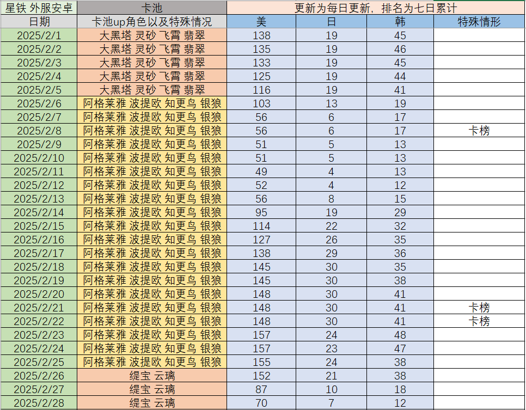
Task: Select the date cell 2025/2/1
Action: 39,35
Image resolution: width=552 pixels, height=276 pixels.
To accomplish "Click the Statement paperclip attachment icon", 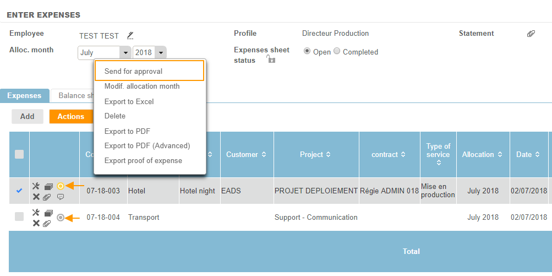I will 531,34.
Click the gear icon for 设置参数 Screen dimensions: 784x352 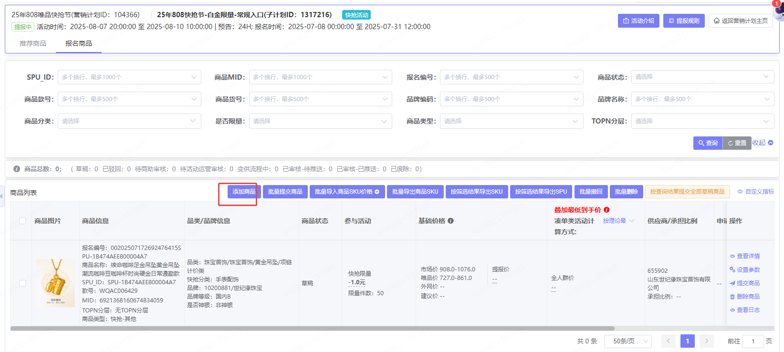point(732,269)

# # # # #

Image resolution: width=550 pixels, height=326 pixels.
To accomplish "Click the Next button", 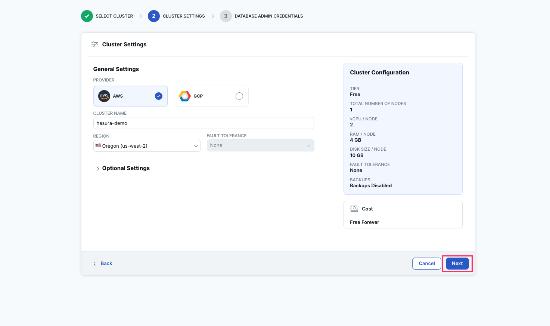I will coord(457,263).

# # # # #

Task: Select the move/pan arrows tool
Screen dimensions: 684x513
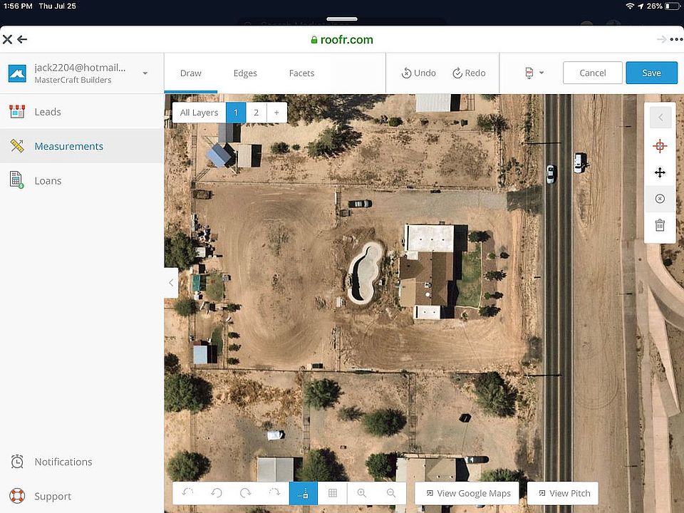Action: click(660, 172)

# # # # #

What is needed →
Please copy out each line of the material that holds the string "width".

Your response →
Image resolution: width=552 pixels, height=276 pixels.
Image resolution: width=550 pixels, height=326 pixels.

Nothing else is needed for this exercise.